Common Artifacts and Their Causes
Ultrasound artifacts arise from predictable interactions between sound and tissue and recognizing them prevents misdiagnosis and reduces unnecessary follow up. Acoustic shadowing occurs behind calcified structures and stones and can obscure deeper anatomy while enhancement appears distal to fluid filled structures and can mimic low attenuation lesions. Reverberation and mirror image artifacts result from strong reflectors and from multiple reflections and may create spurious structures. Anisotropy affects tendon imaging when the beam is not perpendicular to fibers and can mimic tears. Understanding the physical cause of each artifact guides corrective maneuvers and improves diagnostic accuracy.
Practical Troubleshooting Strategies
Troubleshooting begins with simple adjustments such as changing probe angle to reduce anisotropy increasing or decreasing frequency to balance resolution and penetration and applying graded compression to displace bowel gas. Using alternative acoustic windows and patient positioning can reveal obscured anatomy and reduce shadowing. Adjusting time gain compensation and overall gain helps balance near and far field brightness and using harmonic imaging or spatial compounding can reduce speckle and improve contrast. For Doppler artifacts adjusting scale baseline and wall filter settings reduces noise and prevents misinterpretation. Systematic problem solving and documentation of successful strategies build team knowledge and reduce repeat imaging.
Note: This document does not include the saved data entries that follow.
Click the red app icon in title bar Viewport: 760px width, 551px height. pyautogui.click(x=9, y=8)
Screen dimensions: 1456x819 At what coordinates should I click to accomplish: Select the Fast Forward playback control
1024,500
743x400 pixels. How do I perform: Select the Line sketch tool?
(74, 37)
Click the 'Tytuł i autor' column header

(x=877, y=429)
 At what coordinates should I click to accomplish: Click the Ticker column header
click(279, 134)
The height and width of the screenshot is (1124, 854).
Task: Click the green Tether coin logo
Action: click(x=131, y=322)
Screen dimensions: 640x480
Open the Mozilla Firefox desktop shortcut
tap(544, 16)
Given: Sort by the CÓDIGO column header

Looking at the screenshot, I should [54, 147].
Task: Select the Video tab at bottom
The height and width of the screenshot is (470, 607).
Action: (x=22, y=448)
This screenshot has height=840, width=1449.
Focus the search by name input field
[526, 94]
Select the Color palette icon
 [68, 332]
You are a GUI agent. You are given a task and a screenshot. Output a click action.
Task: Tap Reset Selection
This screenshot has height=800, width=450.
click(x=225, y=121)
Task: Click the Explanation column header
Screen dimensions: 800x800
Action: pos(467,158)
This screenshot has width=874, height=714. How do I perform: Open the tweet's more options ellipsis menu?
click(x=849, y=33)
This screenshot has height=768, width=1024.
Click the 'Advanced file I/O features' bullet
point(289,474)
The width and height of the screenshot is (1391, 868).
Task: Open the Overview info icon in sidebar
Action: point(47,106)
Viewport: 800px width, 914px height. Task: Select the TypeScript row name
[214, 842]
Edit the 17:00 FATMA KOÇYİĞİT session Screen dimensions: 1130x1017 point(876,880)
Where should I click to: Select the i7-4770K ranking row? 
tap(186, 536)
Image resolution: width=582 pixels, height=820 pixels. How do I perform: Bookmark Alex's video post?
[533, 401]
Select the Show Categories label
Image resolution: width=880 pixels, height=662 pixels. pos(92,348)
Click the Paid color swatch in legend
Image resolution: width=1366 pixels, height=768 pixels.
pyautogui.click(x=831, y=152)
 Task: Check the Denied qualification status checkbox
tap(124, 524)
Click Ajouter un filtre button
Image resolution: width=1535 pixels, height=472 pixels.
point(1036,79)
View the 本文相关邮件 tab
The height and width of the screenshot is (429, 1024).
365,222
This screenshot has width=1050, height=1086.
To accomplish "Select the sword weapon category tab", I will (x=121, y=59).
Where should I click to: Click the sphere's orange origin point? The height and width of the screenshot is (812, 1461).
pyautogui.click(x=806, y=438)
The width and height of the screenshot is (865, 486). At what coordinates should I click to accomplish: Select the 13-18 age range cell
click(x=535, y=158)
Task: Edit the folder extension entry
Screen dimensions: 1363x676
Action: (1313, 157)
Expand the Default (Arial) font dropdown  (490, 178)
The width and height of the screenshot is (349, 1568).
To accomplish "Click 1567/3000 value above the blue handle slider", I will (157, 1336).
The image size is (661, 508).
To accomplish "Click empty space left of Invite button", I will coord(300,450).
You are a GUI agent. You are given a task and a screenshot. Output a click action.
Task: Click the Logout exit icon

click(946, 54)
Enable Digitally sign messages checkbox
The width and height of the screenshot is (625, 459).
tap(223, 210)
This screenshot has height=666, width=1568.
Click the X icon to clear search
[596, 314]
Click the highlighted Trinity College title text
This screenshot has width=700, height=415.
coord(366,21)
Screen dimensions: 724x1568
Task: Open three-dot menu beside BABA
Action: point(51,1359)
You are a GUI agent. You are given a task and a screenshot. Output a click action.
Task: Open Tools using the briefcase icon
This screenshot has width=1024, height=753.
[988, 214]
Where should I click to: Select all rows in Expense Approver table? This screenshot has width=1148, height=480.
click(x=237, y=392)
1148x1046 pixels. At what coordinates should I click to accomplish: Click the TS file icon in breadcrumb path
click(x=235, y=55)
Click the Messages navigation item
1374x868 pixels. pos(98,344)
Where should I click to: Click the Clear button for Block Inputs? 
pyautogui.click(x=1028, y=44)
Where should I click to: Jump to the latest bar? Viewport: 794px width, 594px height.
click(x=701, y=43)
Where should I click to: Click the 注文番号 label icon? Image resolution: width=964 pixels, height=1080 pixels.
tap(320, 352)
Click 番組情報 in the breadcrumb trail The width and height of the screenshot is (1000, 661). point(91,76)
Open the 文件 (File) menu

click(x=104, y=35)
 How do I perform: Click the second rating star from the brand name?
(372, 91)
Quality Assurance and Training
Artifact reduction benefits from ongoing training and from periodic review of common error patterns in peer feedback sessions. Simulated cases and annotated image libraries that show artifacts and corrective steps accelerate learning for new technologists. Quality assurance programs that track repeat rates and that correlate repeats with artifact types identify equipment or technique issues that require remediation. Collaboration with vendors and with medical physics supports acceptance testing and optimization of system presets to minimize artifact while preserving diagnostic detail.